L’idée centrale n’est pas de créer une surcharge normative immédiate, mais bien d’accompagner les sociétés faisant appel public à l’épargne (APE) dans une logique transitoire. Pour l’exercice clos au 31 décembre 2025, le CMF privilégie la pédagogie à la sanction, tout en rappelant que la transparence est le socle de la protection de l’épargne.
Les 4 piliers du reporting ESG : Ce que les investisseurs doivent savoir
Désormais, les notes annexes aux états financiers doivent intégrer une section dédiée aux facteurs Environnementaux, Sociaux et de Gouvernance (ESG) dès lors qu’ils ont un impact significatif sur la performance ou la continuité d’exploitation. Cette analyse repose sur le concept de matérialité financière, conformément au décret n°96-2459.
Pour structurer cette information, le CMF encourage les entreprises à s’inspirer des standards internationaux IFRS S1 et IFRS S2 autour de quatre axes majeurs:
- Gouvernance : Comment les organes de direction supervisent-ils concrètement les risques ESG ?
- Stratégie : Quelle est l’articulation entre les enjeux de durabilité et la vision globale de l’entreprise ?
- Gestion des risques : Identification précise des menaces et opportunités susceptibles d’affecter les chiffres.
- Indicateurs de performance : Publication de données chiffrées ou qualitatives selon la maturité de l’entreprise.
La règle du « Comply or Explain » : Une souplesse bienvenue
Conscient que toutes les entreprises ne disposent pas encore de systèmes d’information ultra-perfectionnés, le CMF adopte la philosophie du « Comply or Explain » (Se conformer ou expliquer). Si une société ne peut pas fournir d’indicateurs quantitatifs précis pour 2025, elle ne sera pas pénalisée, à condition de justifier cette absence par un manque de maturité ou une exposition non matérielle.
Dans ce cas, une information qualitative devient essentielle. Les entreprises doivent alors décrire leur feuille de route, les actions déjà engagées et le calendrier prévu pour la mise en place de mesures concrètes. C’est une invitation à la progression graduelle plutôt qu’à la perfection immédiate.
Le défi du Mécanisme d’Ajustement Carbone aux Frontières (MACF)

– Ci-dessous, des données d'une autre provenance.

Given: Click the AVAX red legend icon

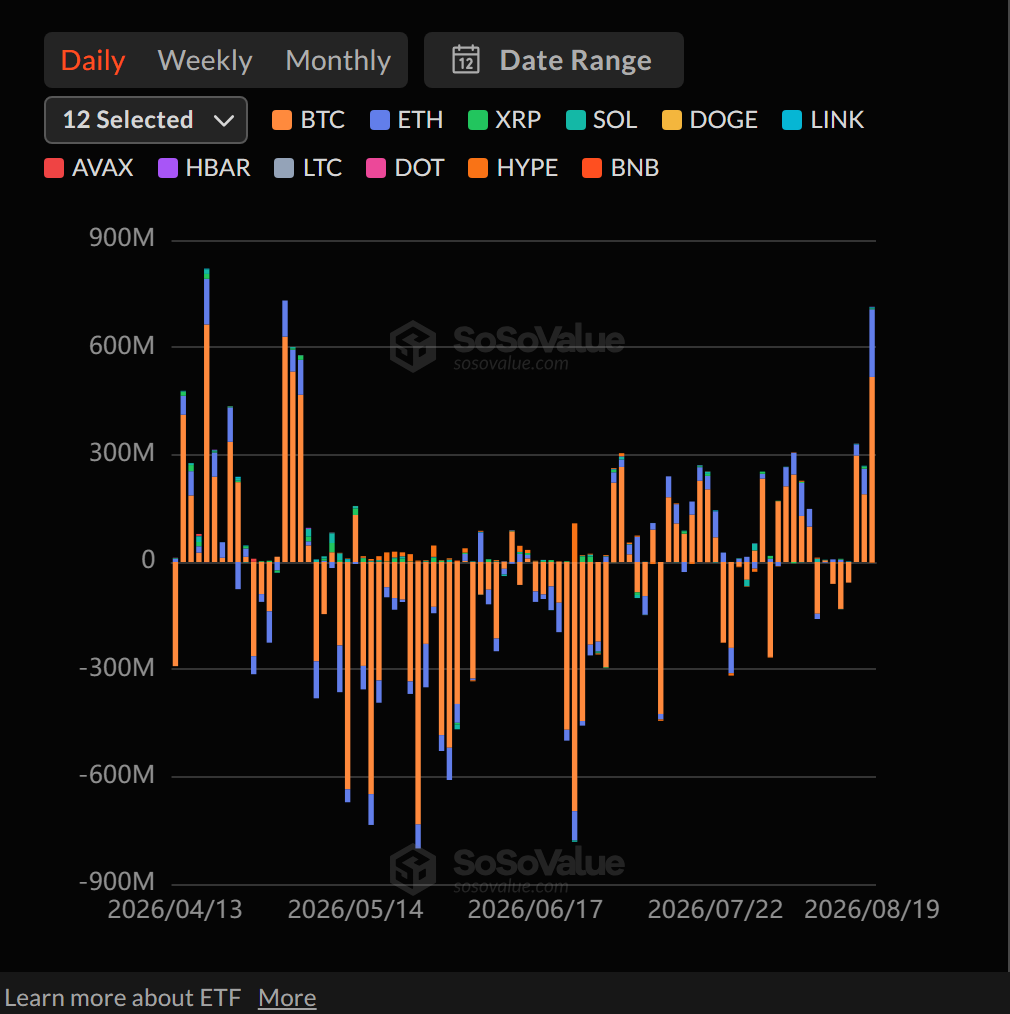Looking at the screenshot, I should (54, 168).
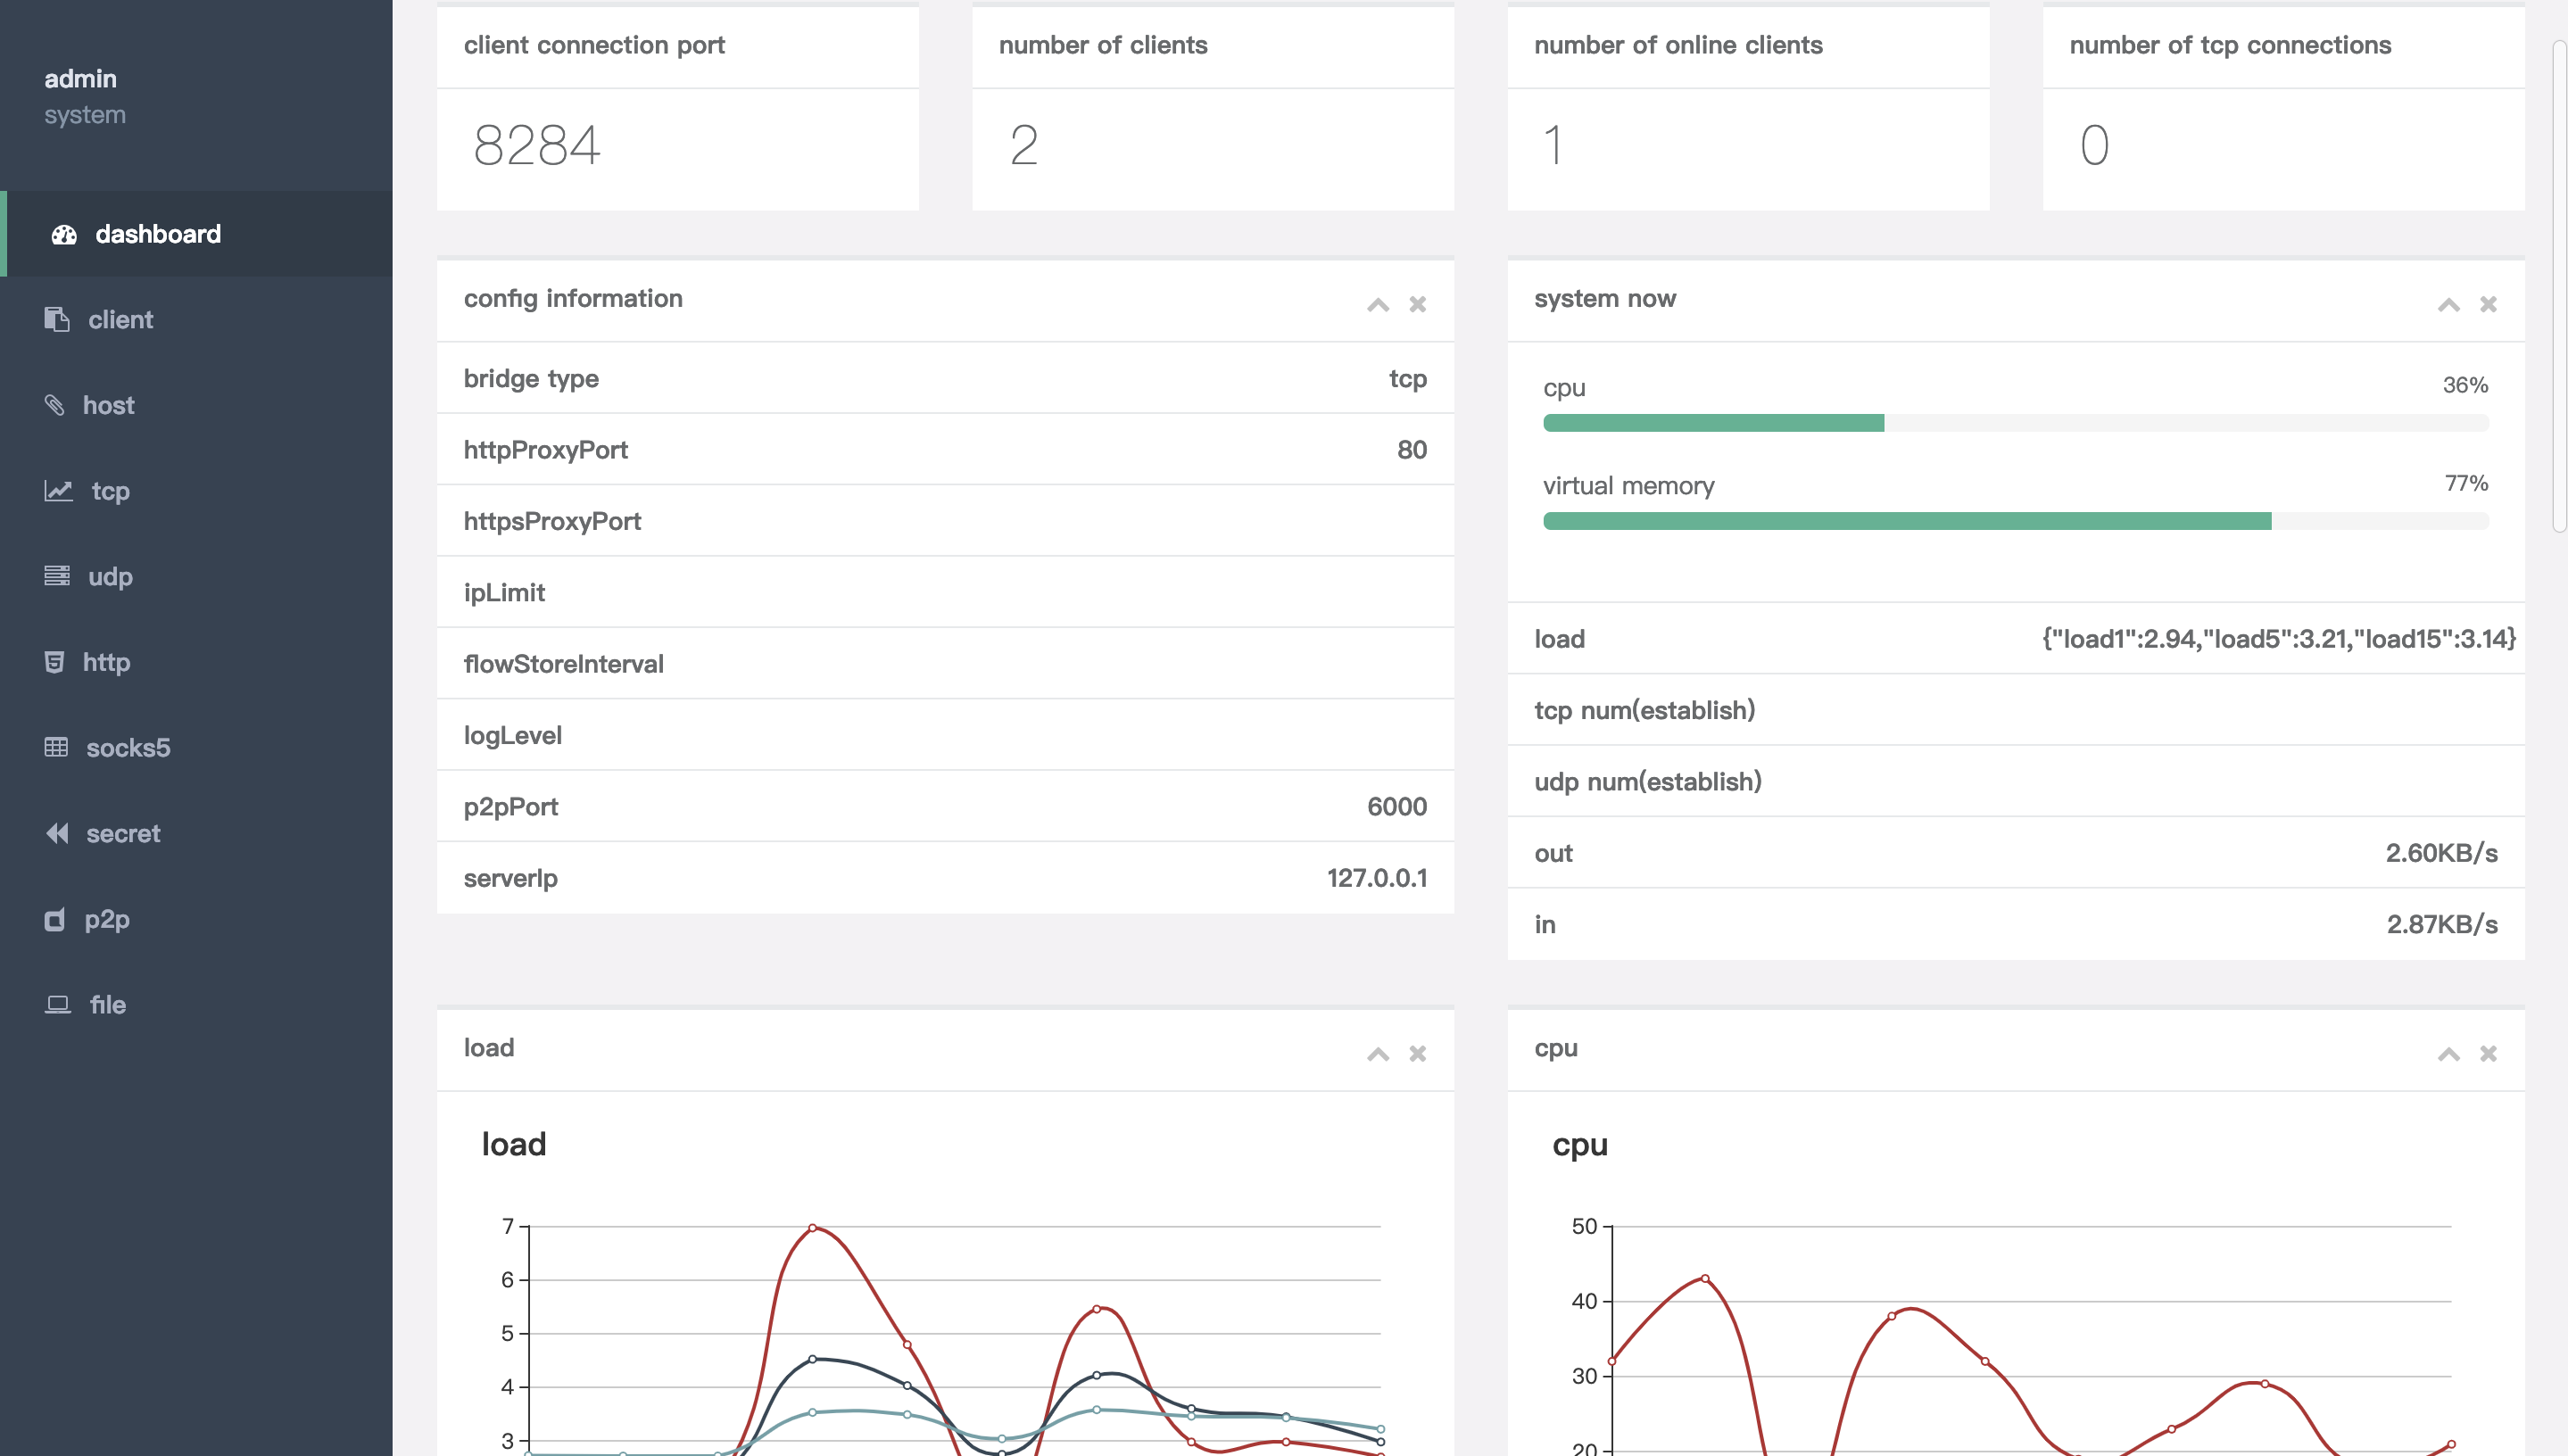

Un point d’attention particulier est porté sur le MACF. Pour les sociétés concernées par ce dispositif européen, l’enjeu est d’évaluer si leur exposition carbone peut avoir une incidence financière notable sur leurs comptes. Là encore, la flexibilité est de mise pour 2025 : une description qualitative des flux concernés et des travaux de mise en conformité suffit si les données précises font encore défaut.
Un appel à la collaboration
Le message du CMF est clair : la fiabilité de l’information extra-financière est l’affaire de tous. Le régulateur invite les dirigeants à travailler en étroite collaboration avec leurs commissaires aux comptes. Cette synergie est la seule garantie pour offrir au marché une information pertinente, capable de renforcer la confiance des investisseurs nationaux et internationaux.